Task requirements
Your output should be everything below from the line containing "Enable Automatically hide dock" down to the line containing "This screenshot has width=1200, height=540.", both ends included, copied exactly, with pictures left out.
╭─ Provided material
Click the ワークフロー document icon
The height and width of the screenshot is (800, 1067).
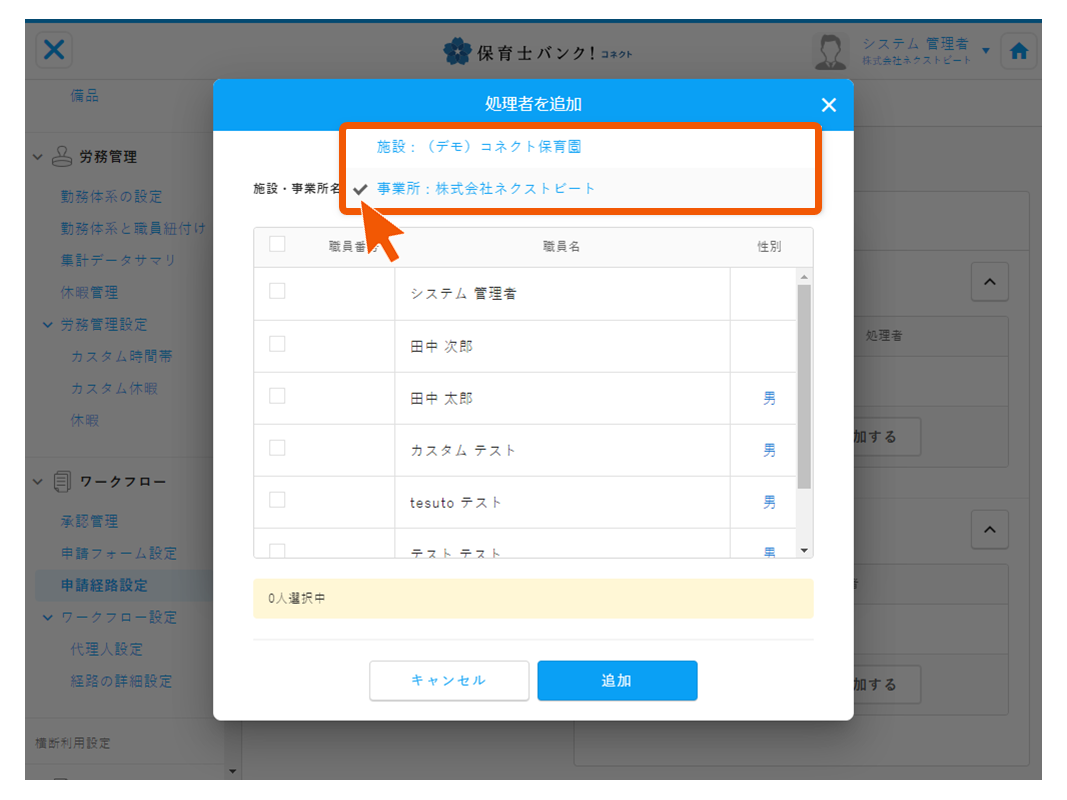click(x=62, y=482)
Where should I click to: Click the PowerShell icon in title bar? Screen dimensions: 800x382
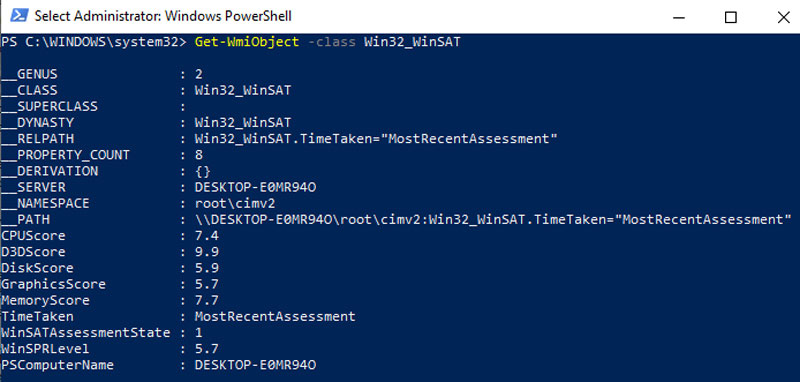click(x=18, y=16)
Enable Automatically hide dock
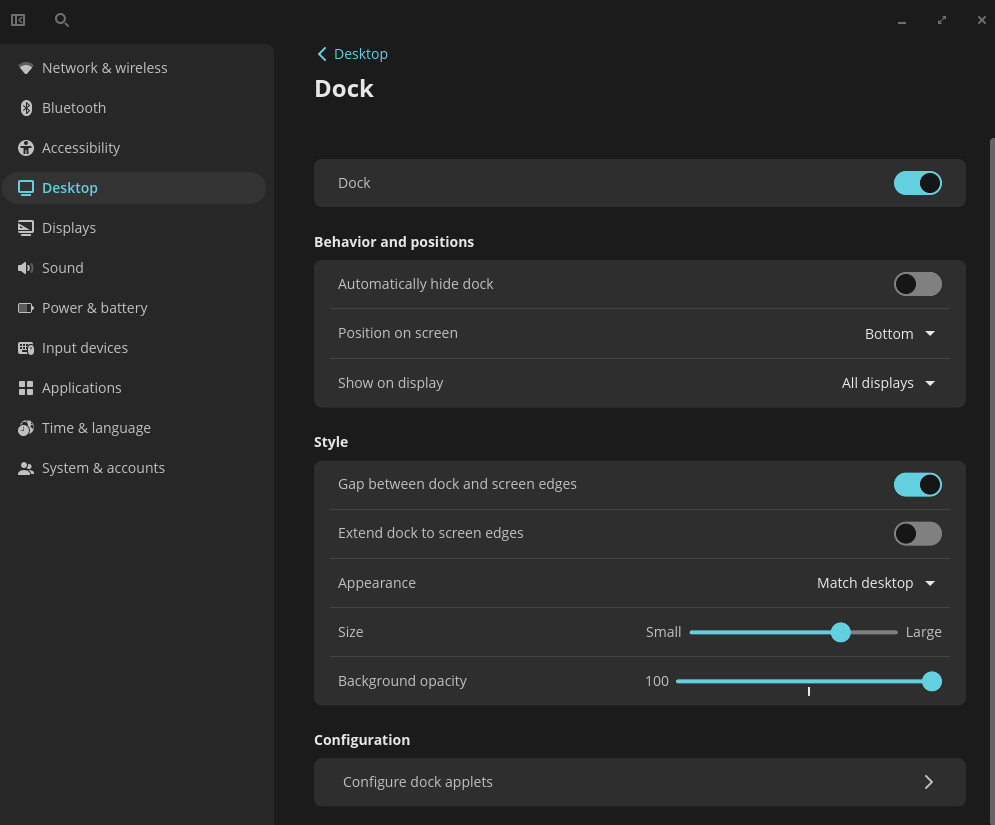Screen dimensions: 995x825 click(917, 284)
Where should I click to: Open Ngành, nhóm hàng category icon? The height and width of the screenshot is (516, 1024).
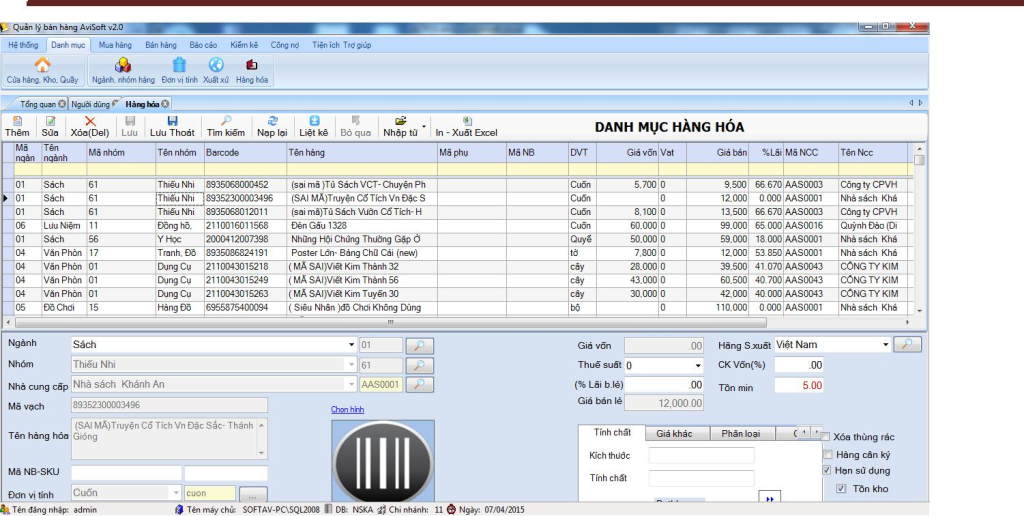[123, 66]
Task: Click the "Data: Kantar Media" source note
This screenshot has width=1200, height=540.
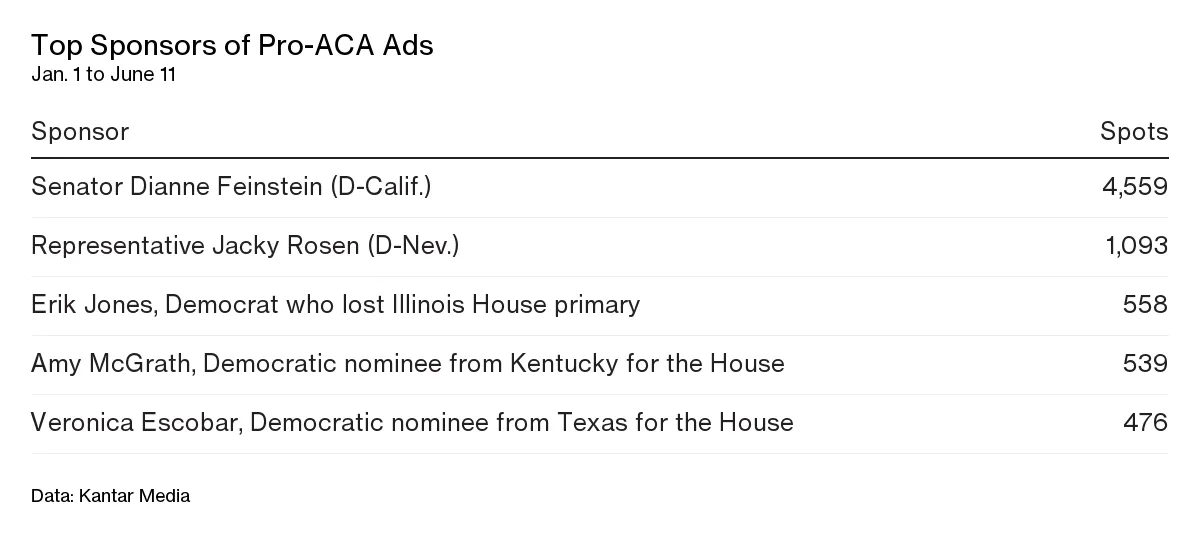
╰─
╭─ Provided material
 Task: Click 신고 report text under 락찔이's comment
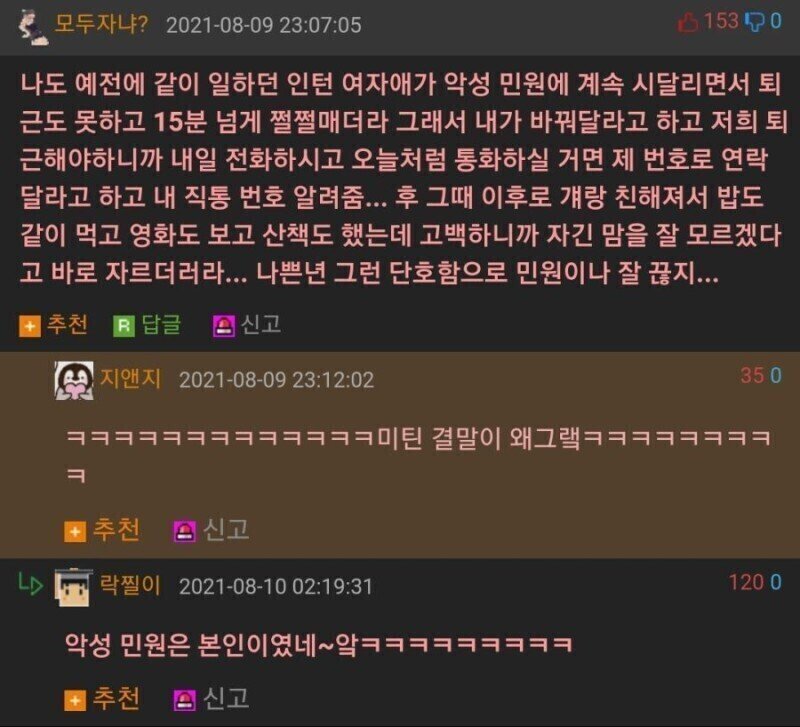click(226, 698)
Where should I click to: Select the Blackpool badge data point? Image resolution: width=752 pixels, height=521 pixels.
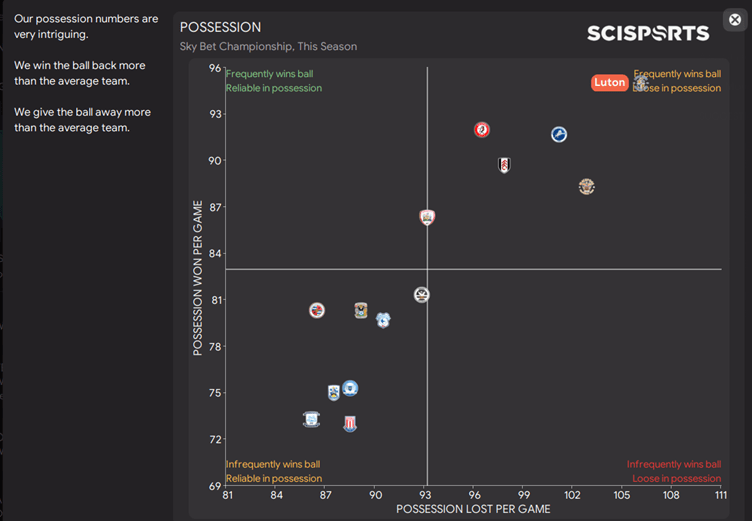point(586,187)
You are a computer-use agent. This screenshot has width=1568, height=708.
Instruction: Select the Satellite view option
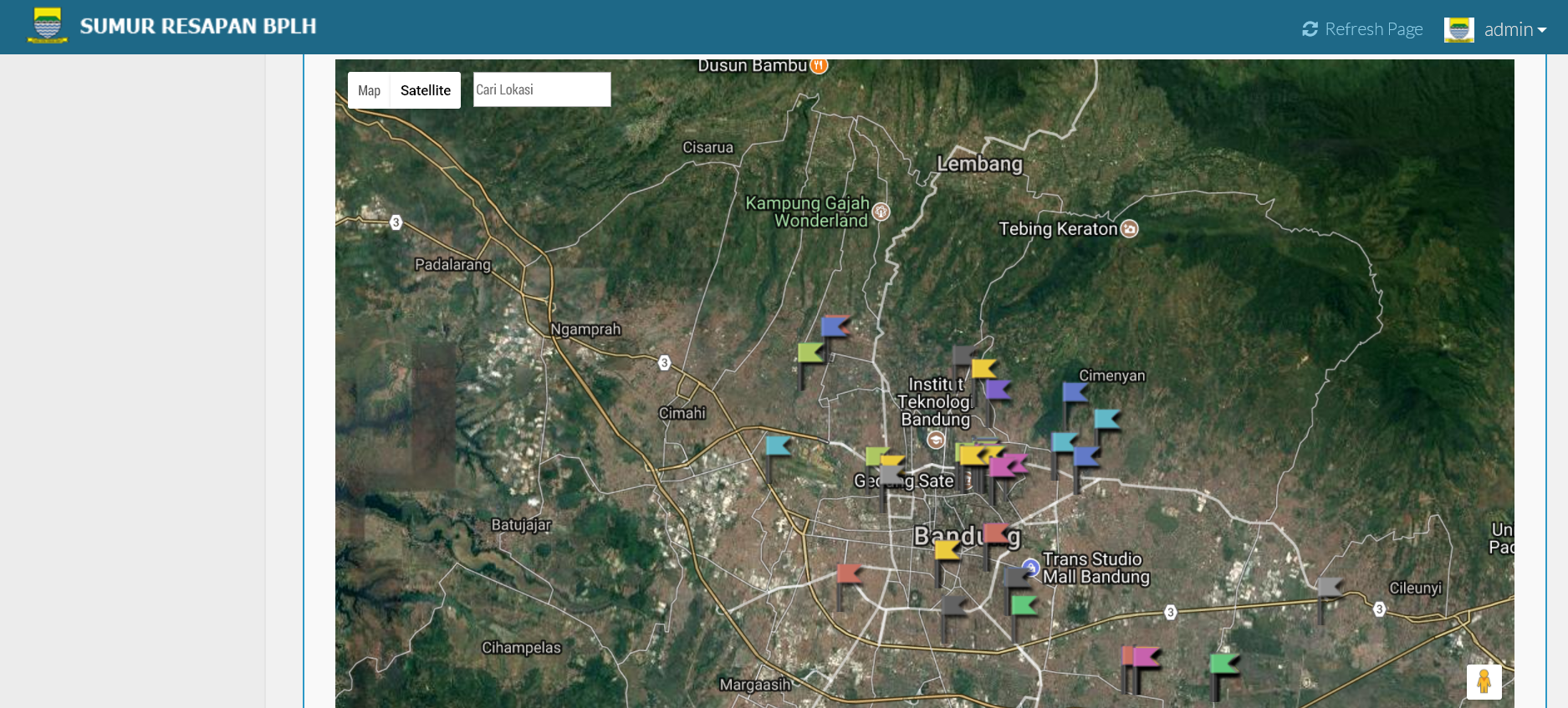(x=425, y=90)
╰─
Answer area
Enable Automatically hide dock
Screen dimensions: 995x825 click(917, 284)
Where should I click to: Open Ngành, nhóm hàng category icon? The height and width of the screenshot is (516, 1024).
[123, 66]
Task: Click the "Data: Kantar Media" source note
This screenshot has width=1200, height=540.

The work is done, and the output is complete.